The next morning, coast guard officer Lucy arrives with social worker Emily to perform a welfare check on Isla. Emily is reassured until Isla informs her that people are supposed to say "Many thanks to Isla" when they leave. Emily decides to bring the family to the mainland for their safety.

The entire community gathers at the home, becoming unruly when Faye shouts that the family is being kidnapped. Dillon and Lucy aim firearms at each other. Bobby steps between them in an attempt to de-escalate but is shot while protecting Dillon, who fatally shoots Lucy. Faye denies Bobby help until he swears fealty, then prepares to drug Isla. In her room, Isla demands to be told what's happening but Faye and Grace try to force the drugs on her. Junior bursts in with a shotgun taken from the coast guard boat, demanding the truth and accusing Faye of killing Beau. Faye lunges at Junior, who shoots her. Isla screams, her eyes closed.

A few seconds later, Isla opens her fist. As she walks out of the house, it is shown that everyone has fallen dead. She slowly walks through the empty village and watches as multiple coast guard boats speed toward the dock.

==Production==

The science fiction/fantasy film received $655,567 of funding from Telefilm Canada.

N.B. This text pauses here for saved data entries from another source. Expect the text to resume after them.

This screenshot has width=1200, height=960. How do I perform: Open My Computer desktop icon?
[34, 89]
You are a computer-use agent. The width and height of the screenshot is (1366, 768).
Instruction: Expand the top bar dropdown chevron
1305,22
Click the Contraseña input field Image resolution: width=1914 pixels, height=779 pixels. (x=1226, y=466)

The film was directed by Christian Sparkes. It was written by Albert Shin and William Woods, based on a story by Ryan Grassby and Kevin Coughlin.

Portions filmed in Newfoundland and Labrador were shot in fall 2022.

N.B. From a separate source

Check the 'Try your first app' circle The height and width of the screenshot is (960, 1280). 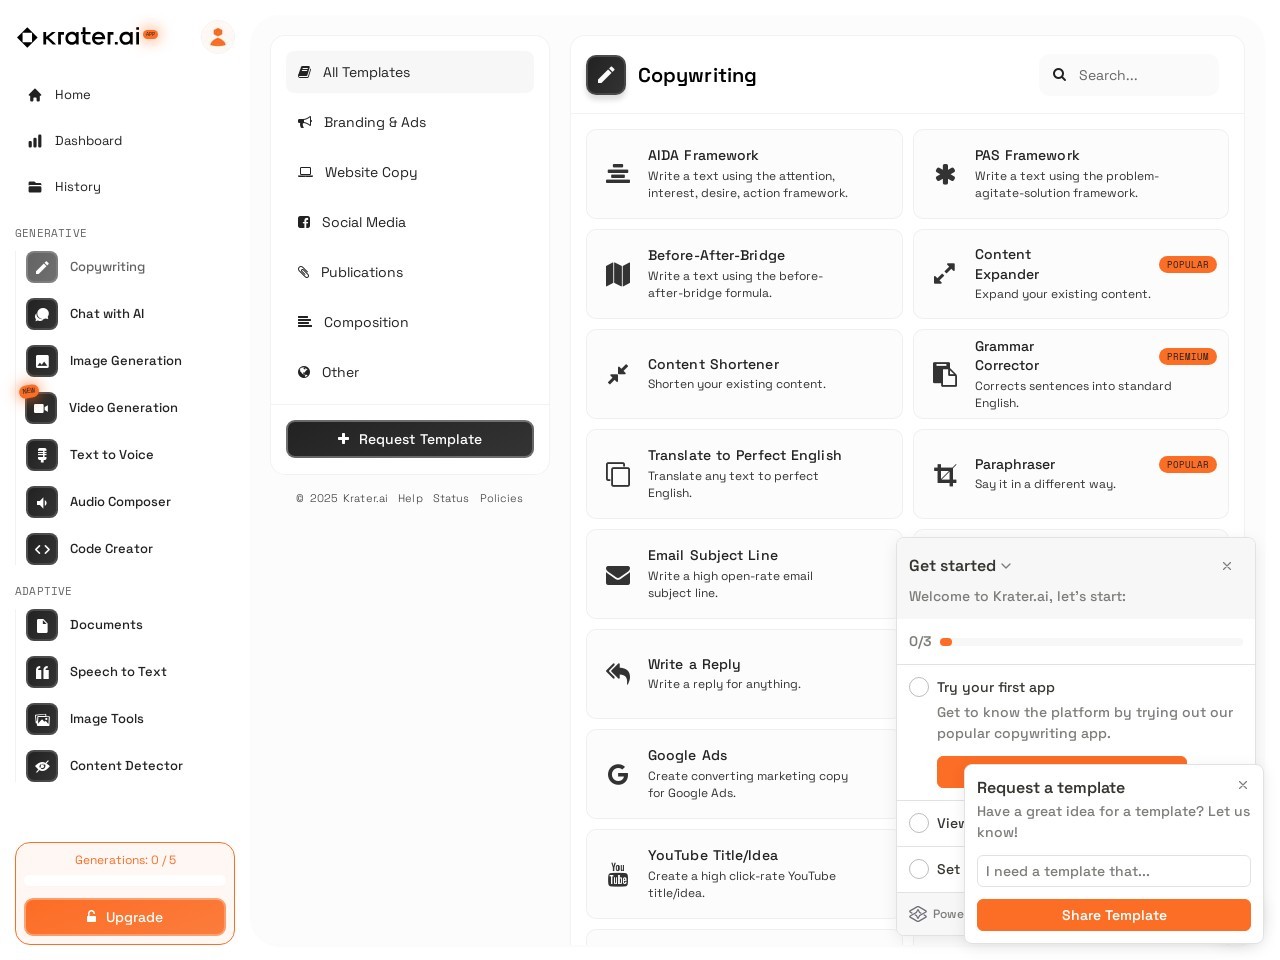919,687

The film was produced by Woods (for Woods Entertainment), Toronto's Resource Films and Newfoundland's Sara Fost Pictures.

==Release==
The film premiered at the 2023 Toronto International Film Festival (TIFF) on 11 September, as one of twelve entries in the Platform Prize program for films with "unique directorial perspectives". It was also selected for the 28th Busan International Film Festival in the World Cinema section and was screened on 7 October 2023.

It was awarded Best Feature and Best Editor (Justin Oakey) at the 2023 Atlantic International Film Festival in Halifax, Nova Scotia.

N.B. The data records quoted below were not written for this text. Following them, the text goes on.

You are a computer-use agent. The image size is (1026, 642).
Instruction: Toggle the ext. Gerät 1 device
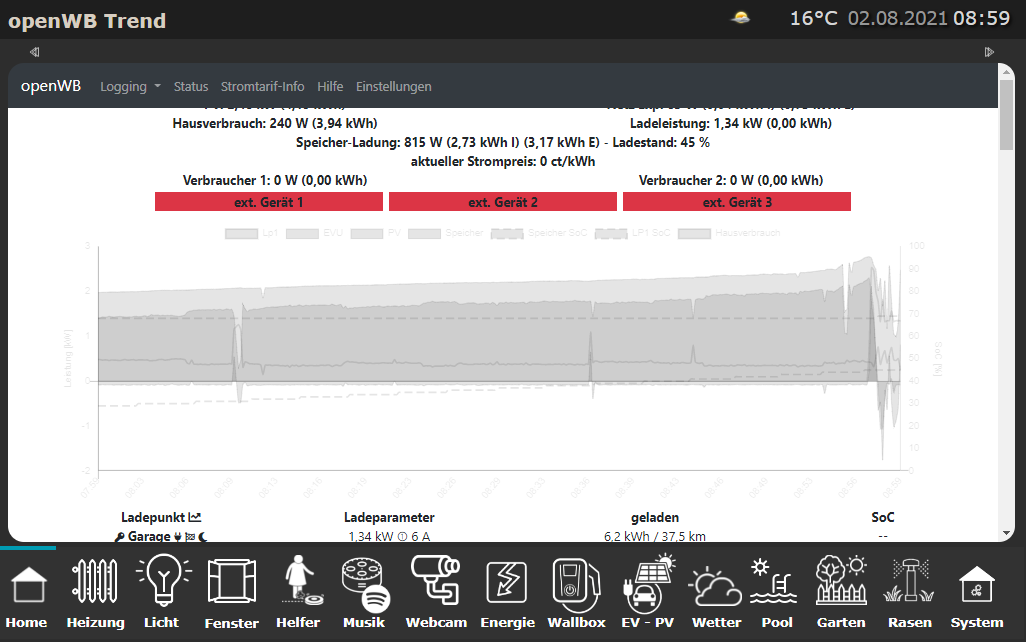click(x=269, y=202)
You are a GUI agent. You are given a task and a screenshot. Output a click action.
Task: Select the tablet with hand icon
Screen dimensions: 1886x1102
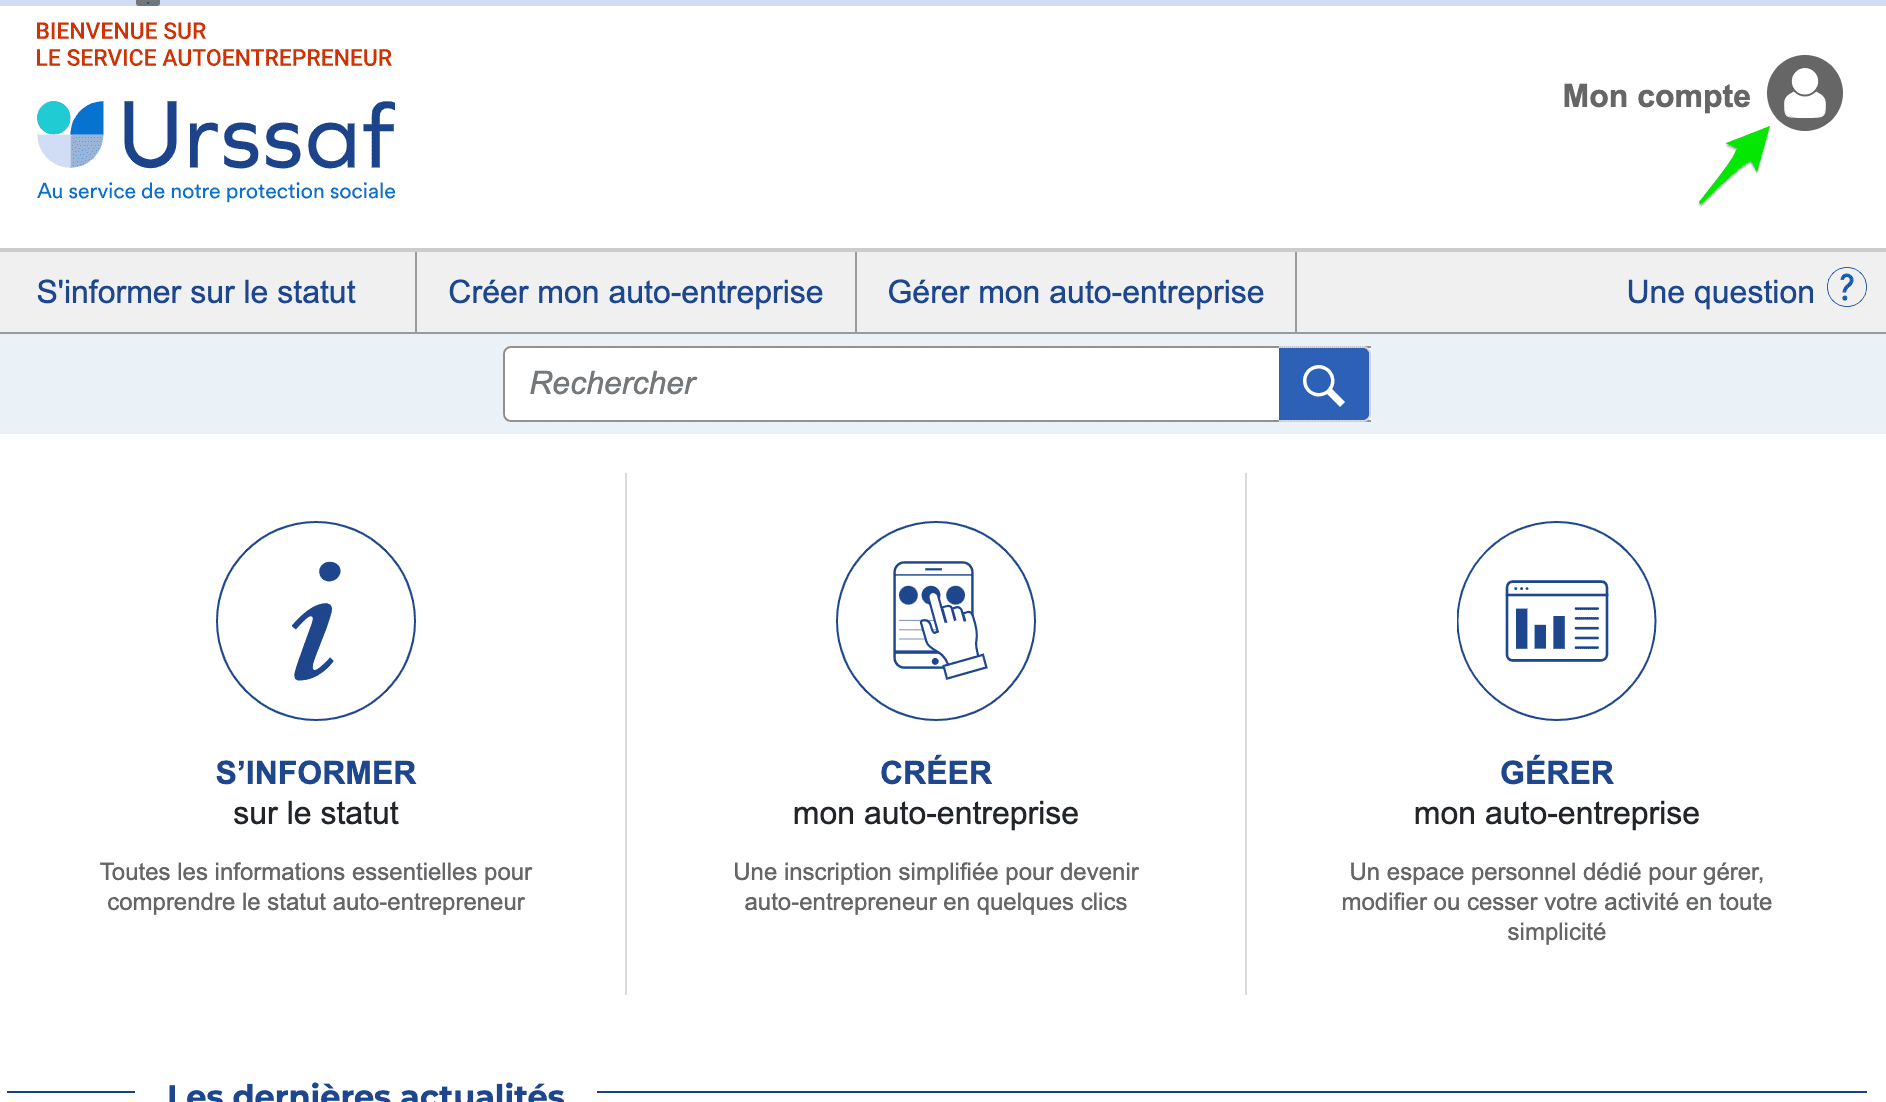pyautogui.click(x=936, y=621)
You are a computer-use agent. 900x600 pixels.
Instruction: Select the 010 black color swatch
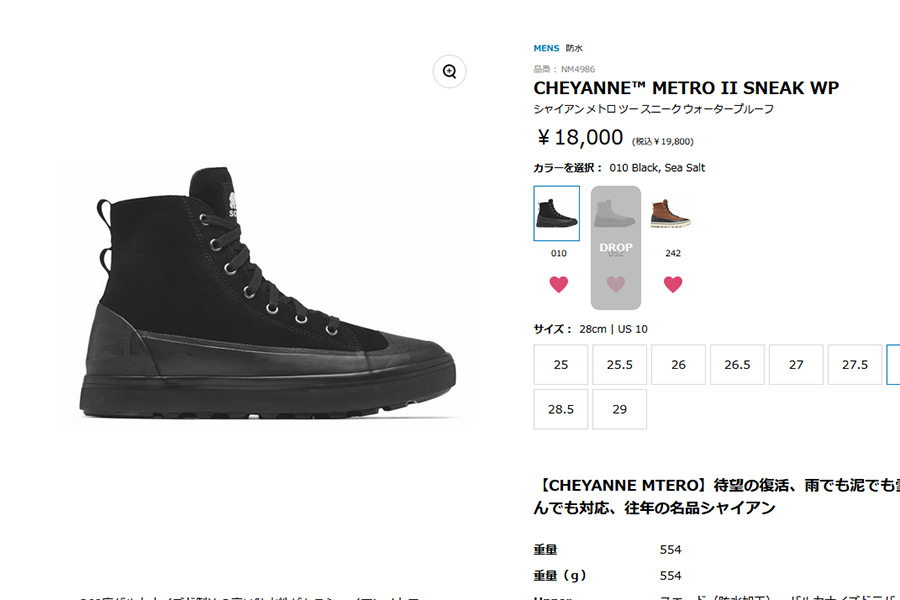click(x=556, y=213)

The film had gala screenings in St. John's for National Canadian Film Day on 17 April 2024, ahead of a limited theatrical release on 26 April in Canada and the United States. The film was distributed in Canada by VVS Films and internationally by Altitude Films.

==Reception==
===Critical response===

Jared Mobarak of The Film Stage wrote:
...with potent performances and a gorgeous, textured aesthetic, The King Tide proves a mesmerizing experience above and below its surface. The camerawork keeps the horrors that unravel mostly to our imagination so we can continue to look at reactions rather than results. The terror here isn't in just how powerful Isla is, but in what an infected groupthink that loses its grip on decency is willing to do in her name to unwittingly push her into discovering the full breadth of those abilities. When is enough finally enough? When does protection become harm? Because the love they all have for Isla isn't for her; it's for the people she's allowed them to become.

Sheri Linden of The Hollywood Reporter wrote:
...whether the characters are forthright or devious, all the performances are in sync with the rugged seclusion of the setting, as is the rustic-meets-old-timey aesthetic of the production design (by Adriana Bogaard) and costumes (Charlotte Reid). Against the wild natural beauty, calls for "solidarity" are coded warnings against dissent, and promises of "a safe place" are, as Beau drunkenly and accurately declares, a load of crap. But whatever punishment he faces, he's made sure to give two wide-eyed kids a glimpse of a bigger world.

===Nominations and awards===

The King Tide was nominated for a Canadian Media Producers Association (CMPA) 2023 Indiescreen Award.

Justin Oakey won Best Editing in a Feature Film for The King Tide at the 2024 Canadian Cinema Editors Awards.